All of lore.kernel.org
 help / color / mirror / Atom feed
* AMD Magny-Cours and HPET
@ 2011-08-16  9:47 Andrew Cooper
  2011-08-16 10:09 ` Jan Beulich
  0 siblings, 1 reply; 4+ messages in thread
From: Andrew Cooper @ 2011-08-16  9:47 UTC (permalink / raw)
  To: xen-devel@lists.xensource.com, Christoph Egger, Wei Huang

Hello,

We have had a bug raised against Xen-3.4 that the kexec path fails, on
HP BL465c G7 blades.  The problem does not reproduce on any other AMD
machines I have to hand.

On further investigation, it appears that if the crashing cpu is #0,
then the kexec path hangs forever trying to grab the already locked
legacy_hpet_event.lock in hpet_disable_legacy_broadcast().  Removing the
lock/unlock pair causes the kexec crash path to work as expected.
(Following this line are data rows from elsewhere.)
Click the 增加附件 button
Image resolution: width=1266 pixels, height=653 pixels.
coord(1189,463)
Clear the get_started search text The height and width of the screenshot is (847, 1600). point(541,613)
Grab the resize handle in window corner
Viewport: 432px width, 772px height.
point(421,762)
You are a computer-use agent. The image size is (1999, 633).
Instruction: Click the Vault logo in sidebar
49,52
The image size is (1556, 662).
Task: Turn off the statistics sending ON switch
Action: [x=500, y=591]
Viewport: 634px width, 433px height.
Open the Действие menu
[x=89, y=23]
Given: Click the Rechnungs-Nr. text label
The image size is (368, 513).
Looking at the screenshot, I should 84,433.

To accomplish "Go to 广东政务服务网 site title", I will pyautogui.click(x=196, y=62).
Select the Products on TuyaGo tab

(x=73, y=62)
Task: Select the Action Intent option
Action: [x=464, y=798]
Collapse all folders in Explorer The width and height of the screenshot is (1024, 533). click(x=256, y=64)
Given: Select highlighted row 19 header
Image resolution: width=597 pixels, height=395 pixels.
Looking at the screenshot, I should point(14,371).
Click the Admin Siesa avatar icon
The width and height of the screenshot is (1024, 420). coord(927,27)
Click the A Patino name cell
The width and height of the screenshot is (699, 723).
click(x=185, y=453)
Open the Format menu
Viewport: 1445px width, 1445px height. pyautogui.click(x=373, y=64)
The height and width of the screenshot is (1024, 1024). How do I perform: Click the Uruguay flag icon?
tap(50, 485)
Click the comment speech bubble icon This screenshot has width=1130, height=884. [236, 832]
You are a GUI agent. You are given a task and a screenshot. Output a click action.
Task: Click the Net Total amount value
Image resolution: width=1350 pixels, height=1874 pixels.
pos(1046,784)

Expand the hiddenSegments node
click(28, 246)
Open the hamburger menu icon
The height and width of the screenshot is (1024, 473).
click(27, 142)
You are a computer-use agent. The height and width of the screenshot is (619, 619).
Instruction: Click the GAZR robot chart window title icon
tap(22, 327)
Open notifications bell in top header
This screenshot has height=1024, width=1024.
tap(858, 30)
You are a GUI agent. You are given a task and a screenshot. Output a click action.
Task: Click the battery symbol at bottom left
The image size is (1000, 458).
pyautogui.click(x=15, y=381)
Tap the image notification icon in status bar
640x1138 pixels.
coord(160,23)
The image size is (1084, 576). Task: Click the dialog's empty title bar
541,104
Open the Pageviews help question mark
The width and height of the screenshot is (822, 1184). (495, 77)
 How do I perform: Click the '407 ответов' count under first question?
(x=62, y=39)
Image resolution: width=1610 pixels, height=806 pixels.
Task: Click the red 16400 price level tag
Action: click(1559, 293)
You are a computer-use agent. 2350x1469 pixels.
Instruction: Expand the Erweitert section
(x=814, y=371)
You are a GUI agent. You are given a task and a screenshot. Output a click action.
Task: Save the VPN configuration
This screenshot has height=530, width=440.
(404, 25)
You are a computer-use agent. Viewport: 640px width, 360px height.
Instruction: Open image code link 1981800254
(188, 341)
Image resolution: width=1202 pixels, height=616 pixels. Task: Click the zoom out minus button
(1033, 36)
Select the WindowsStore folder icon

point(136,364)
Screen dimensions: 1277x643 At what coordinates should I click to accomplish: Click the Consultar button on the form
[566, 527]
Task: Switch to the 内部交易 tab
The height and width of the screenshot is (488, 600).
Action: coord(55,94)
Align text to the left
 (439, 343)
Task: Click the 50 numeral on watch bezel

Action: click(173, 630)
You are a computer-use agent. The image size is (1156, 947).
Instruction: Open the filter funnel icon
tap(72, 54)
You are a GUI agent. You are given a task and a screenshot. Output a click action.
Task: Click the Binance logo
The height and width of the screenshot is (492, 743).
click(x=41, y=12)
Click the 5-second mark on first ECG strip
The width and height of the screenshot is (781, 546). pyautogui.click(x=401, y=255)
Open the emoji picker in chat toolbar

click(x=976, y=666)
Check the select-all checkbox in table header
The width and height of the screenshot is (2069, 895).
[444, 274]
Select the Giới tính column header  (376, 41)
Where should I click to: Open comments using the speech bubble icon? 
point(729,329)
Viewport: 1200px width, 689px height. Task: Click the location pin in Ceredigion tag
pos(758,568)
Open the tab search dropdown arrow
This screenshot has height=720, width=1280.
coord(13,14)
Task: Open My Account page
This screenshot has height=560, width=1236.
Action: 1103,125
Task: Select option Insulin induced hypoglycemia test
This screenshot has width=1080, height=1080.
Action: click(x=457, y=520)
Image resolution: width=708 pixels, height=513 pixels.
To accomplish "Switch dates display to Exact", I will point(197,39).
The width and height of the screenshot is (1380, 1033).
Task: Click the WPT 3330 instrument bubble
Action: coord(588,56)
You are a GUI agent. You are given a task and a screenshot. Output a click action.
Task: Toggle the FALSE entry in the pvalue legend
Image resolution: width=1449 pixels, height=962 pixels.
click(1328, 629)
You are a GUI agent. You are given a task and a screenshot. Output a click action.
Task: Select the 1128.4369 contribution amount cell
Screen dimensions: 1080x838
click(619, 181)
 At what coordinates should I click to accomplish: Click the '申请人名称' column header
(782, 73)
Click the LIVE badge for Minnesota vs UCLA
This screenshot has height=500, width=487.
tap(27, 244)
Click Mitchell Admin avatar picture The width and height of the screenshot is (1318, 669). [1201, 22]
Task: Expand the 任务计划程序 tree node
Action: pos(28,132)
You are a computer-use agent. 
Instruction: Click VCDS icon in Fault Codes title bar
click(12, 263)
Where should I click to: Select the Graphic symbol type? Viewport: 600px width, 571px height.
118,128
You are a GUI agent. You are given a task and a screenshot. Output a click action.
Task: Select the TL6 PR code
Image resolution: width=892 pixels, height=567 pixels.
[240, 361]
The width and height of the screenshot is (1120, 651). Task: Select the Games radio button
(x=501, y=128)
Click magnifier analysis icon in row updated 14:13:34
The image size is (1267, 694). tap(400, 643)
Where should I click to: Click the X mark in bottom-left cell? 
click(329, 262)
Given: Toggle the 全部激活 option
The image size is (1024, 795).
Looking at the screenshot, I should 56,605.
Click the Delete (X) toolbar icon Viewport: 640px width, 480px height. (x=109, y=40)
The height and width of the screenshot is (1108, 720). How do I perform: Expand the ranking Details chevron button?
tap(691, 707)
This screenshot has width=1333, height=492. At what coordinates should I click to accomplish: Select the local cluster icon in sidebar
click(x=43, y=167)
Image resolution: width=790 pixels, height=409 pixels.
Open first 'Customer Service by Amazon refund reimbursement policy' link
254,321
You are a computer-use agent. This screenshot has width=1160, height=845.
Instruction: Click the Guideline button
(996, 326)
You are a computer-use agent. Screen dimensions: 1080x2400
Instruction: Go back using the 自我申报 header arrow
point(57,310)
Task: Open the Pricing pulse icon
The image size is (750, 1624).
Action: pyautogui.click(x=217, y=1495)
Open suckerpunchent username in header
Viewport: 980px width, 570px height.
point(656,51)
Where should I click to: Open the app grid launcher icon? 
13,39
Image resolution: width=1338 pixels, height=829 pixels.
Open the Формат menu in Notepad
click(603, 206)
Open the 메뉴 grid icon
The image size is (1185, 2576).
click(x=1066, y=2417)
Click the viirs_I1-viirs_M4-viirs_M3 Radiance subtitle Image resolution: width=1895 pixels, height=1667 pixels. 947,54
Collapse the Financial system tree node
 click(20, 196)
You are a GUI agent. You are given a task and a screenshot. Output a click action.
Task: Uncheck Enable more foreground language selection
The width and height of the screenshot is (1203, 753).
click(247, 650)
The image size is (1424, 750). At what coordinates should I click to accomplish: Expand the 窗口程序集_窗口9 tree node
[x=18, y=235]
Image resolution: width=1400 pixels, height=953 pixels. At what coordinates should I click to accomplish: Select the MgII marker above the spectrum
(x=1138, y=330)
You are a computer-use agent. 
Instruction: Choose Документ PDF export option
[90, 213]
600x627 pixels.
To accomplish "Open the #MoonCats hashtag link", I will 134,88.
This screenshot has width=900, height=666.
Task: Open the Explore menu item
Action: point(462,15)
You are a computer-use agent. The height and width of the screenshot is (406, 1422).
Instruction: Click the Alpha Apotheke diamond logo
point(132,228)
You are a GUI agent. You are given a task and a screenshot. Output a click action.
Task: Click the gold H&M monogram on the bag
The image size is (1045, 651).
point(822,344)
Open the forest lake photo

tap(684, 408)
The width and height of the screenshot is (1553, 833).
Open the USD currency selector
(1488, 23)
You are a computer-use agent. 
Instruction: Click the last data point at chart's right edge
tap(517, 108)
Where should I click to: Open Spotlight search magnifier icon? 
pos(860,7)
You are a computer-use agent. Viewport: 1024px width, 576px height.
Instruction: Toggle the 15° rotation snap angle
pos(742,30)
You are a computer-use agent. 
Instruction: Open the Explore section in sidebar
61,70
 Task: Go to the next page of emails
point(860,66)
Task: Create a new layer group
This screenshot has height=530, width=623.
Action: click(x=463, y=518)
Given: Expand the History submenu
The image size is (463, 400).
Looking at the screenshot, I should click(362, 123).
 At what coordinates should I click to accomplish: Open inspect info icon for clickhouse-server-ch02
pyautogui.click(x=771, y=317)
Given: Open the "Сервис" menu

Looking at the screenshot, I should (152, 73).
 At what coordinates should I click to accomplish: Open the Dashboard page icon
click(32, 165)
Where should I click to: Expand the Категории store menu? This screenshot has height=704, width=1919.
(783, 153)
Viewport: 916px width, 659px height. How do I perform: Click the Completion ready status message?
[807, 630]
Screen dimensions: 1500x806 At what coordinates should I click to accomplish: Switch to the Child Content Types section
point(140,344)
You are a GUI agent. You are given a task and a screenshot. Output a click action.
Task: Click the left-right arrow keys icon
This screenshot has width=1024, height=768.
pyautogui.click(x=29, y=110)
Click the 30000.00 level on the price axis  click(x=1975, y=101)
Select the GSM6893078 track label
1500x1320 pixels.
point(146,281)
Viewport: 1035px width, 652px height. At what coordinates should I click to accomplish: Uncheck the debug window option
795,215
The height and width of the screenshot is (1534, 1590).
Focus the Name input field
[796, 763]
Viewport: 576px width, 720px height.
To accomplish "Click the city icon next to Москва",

If the crashing cpu is not #0, then local_time_calibration() gets
worried and dumps the calibration data, and hangs at some later point
which I have yet to find.  This hang happens while performing the NMI
shootdown of other cpus.

The support engineer who raised the bug says that it doesn't occur with
Xen-4.1.  Is there anything architecturally new in the Magny-Cours
processors which might explain this behavior?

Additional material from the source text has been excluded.